First, Mr. Durham essentially argues that innocent explanations exist, in proper context, that would undermine the seemingly powerful evidence in favor of probable cause. For example, Special Agent Halliden's affidavit reported that Mr. Durham and Mr. Cochran were overheard on a wiretap "discuss[ing] how to make '$25-28 million in loans vanish [from the financial statements],'" and that Mr. Cochran worried to Mr. Durham on another wiretap "that they could go to jail for their conduct." [Dkt. 154-1 ¶ 47(E), (L).] As for the former, Mr. Durham says that because an earlier wiretap shows that he had previously told another individual to include the loans on the balance sheet being submitted to state regulators, this call was really about legitimate loan write offs. [Dkt. 153 at 11.] As for the second wire tap, about possible jail time, Mr. Durham says that the conversation is inconsistent with a consciousness of guilt because he told Mr. Cochran "no .... [y]ou can't go to jail for taking real estate loans," [dkt. 153-31 at 7], and because Mr. Cochran said that he thought that they had adequately disclosed their financial activ- ities—at least to the "old regime" of state regulators, [dkt. 153-31 at 7]—such that the state would not shut down the company, [dkt. 153 at 17-18].

While the jury at trial might find those explanations persuasive enough to establish reasonable doubt, Mr. Durham's "context" arguments fail, however, to rise to the level of intentional or reckless misconduct. Furthermore, as indicated above, a search warrant application need not disprove all potentially innocent explanations. Rambis, 686 F.2d at 623 (citation omitted). See also United States v. Fama, 758 F.2d 834, 838 (2d Cir. 1985) ("The fact that an innocent explanation may be consistent with the facts alleged ... does not negate probable cause.") (cited with approval by United States v. Malin, 908 F.2d 163, 166 (7th Cir. 1990)). To the extent that the affidavit disclosed potentially mitigating evidence, the magistrate judge was not required to treat the search warrant as a motion for summary judgment and draw all inferences in Mr. Durham's favor. See Johnson v. United States, 333 U.S. 10, 13-14 (1948) ("The point of the Fourth Amendment . is not that it denies law enforcement the support of the usual inferences which reasonable men draw from evidence. Its protection consists in requiring that those inferences be drawn by a neutral and detached magistrate instead of being judged by the officer engaged in the often competitive enterprise of ferreting out crime."). To whatever extent that the affidavit omitted the context that Mr. Durham relies upon here, nothing hints at anything more than potential negligence (and maybe not even that). "But a little negligence—actually even a lot of negligence—does not [a successful challenge to a warrant application] make." Swanson, 210 F.3d at 791.

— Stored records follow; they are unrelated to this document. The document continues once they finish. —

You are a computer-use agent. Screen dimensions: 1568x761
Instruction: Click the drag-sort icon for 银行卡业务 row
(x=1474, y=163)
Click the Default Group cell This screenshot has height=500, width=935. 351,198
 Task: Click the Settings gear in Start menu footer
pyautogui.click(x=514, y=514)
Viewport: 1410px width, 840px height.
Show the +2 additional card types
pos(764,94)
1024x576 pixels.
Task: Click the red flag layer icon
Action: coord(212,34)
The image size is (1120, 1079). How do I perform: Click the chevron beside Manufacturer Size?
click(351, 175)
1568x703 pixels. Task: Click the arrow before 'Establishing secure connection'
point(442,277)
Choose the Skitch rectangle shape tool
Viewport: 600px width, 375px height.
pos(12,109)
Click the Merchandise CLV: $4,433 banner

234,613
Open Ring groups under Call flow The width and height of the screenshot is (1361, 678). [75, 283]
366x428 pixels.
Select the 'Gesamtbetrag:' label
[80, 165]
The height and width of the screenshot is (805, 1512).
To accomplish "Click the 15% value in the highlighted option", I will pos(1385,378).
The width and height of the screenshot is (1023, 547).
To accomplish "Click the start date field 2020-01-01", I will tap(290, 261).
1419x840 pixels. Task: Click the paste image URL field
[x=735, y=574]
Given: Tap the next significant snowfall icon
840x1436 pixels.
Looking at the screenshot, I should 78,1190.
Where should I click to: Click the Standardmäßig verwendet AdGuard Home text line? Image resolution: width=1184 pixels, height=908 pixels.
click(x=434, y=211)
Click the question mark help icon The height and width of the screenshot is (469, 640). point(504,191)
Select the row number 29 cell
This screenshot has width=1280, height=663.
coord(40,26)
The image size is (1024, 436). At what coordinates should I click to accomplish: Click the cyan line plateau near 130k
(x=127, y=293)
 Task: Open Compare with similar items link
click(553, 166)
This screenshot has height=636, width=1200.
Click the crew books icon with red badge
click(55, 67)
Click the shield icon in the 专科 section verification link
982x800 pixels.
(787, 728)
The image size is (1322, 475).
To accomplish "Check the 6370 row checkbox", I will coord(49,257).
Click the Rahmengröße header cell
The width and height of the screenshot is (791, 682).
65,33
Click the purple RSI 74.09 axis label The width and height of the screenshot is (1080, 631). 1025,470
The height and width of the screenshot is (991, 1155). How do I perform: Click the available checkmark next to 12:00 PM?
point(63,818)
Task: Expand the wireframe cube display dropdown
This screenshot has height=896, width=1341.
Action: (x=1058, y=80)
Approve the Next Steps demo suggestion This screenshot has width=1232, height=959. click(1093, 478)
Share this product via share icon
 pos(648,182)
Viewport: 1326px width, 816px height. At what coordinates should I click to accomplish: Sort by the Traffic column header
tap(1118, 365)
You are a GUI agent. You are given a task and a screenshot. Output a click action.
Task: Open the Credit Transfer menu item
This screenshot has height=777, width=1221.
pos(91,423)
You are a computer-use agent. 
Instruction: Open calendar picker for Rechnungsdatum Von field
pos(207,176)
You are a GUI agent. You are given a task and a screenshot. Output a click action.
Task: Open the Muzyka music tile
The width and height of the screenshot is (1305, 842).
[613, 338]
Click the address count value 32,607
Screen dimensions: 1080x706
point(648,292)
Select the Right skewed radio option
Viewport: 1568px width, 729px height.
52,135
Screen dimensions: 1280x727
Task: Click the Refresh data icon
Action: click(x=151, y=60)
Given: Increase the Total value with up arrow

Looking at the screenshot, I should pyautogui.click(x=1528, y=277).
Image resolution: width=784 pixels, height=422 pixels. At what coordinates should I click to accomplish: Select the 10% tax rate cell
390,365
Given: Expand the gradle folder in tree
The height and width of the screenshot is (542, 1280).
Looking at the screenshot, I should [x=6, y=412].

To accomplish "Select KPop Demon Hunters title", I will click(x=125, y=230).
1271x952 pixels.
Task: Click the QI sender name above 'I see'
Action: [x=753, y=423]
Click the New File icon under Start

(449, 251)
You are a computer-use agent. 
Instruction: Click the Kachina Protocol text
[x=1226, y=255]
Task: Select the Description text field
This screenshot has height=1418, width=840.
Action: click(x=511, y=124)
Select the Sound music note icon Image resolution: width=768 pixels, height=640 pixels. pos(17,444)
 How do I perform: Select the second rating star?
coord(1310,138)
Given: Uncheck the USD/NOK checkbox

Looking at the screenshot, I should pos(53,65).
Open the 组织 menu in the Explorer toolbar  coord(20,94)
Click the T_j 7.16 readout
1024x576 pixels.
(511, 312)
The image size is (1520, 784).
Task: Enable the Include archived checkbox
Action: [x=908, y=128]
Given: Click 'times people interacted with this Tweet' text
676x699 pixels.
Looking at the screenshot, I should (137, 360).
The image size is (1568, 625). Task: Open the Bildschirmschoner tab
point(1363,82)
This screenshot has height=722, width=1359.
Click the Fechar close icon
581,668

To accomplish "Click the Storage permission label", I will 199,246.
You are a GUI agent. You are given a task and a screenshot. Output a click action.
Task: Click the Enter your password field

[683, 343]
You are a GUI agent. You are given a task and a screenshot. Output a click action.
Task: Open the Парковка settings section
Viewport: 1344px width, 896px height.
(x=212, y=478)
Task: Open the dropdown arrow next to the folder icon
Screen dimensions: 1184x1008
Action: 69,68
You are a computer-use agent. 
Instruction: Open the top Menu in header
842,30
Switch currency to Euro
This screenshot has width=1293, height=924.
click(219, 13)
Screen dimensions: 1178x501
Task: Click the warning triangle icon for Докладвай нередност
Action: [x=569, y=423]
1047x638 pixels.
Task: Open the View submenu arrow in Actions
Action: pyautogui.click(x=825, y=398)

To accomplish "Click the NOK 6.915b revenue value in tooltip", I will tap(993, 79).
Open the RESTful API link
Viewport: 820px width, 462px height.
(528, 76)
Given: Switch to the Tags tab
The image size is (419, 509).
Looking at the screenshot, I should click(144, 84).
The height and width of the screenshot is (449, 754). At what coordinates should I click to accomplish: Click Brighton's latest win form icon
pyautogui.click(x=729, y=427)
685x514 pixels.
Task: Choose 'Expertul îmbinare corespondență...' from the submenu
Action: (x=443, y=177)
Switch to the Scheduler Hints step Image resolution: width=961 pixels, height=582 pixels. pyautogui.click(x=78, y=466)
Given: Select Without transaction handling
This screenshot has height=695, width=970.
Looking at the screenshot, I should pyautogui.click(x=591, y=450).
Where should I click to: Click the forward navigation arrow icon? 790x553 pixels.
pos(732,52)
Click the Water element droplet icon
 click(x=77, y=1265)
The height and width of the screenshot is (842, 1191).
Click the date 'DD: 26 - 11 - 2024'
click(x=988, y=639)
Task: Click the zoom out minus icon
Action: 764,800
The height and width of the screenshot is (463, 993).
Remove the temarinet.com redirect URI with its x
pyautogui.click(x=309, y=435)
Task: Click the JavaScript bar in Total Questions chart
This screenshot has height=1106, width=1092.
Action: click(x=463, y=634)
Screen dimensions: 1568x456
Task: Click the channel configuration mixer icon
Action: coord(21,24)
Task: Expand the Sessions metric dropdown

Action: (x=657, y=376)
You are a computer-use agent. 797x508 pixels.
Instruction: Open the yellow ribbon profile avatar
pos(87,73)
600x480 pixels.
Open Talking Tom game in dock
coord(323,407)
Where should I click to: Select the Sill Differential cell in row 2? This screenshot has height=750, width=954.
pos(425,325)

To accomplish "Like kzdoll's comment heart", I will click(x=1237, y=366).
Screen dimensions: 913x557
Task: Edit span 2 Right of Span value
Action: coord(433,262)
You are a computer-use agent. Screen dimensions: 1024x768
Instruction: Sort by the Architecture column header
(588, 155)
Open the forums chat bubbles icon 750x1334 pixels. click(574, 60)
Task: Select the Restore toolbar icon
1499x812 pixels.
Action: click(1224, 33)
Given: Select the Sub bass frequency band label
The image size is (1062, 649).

The next category of argument that Mr. Durham makes involves the definition of a Ponzi scheme. He says that Ponzi schemes have a defining characteristic: "investor money is never actually invested." [Dkt. 153 at 5 (citing SEC and FBI websites).] And because the affidavit discloses that Mr. Durham was investing the money—in loans to companies that Mr. Durham controlled—Mr. Durham says that the affidavit falsely accused Mr. Durham and Mr. Cochran of operating a Ponzi scheme. [See id.]

Mr. Durham's arguments about the formal definitions of Ponzi schemes are, however, a red herring. The warrant at issue permitted a search for evidence of wire fraud, securities fraud, and money laundering—not a Ponzi scheme whatever the definition. Among other things, intentionally investing others' money in loans to corporate executives (or companies they control) that the executives would be unable to repay can constitute such a violation, particularly for the low standard that probable cause imposes. See, e.g., Lewis v. Straka, 535 F. Supp. 2d 926, 929 (E.D. Wis. 2008) (denying motion to dismiss securities-fraud action where, among other things, the company "often extended rather than wrote off large nonperforming loans" and its executive "engaged in self-dealing, obtaining loans for himself and his family at favorable rates"). In any event, while "technical requirements of elaborate specificity once exacted under common law pleadings have no proper place in [judicial review of warrant affidavits]," United States v. Ventresca, 380 U.S. 102, 108 (1965), Chief Judge Easterbrook has explained that "Ponzi schemes must grow in order to survive, and there always comes a time when growth cannot be sustained." Peterson v. McGladrey & Pullen, LLP, ___ F.3d ___, 2012 U.S. App. LEXIS 6608, *3 (7th Cir. 2012). Mr. Laikin's proffer to the FBI that Fair Financial was "using new investor money to pay redemptions and to prop up Fair Finance and his other business operations" reasonably suggested to the FBI that such a scheme existed and that the breaking point had arrived. To whatever extent that Special Agent Halliden erred in his understanding of a Ponzi scheme, which was not the specific crime under investigation, he set forth his understanding for the magistrate judge to consider, further demonstrating his good faith.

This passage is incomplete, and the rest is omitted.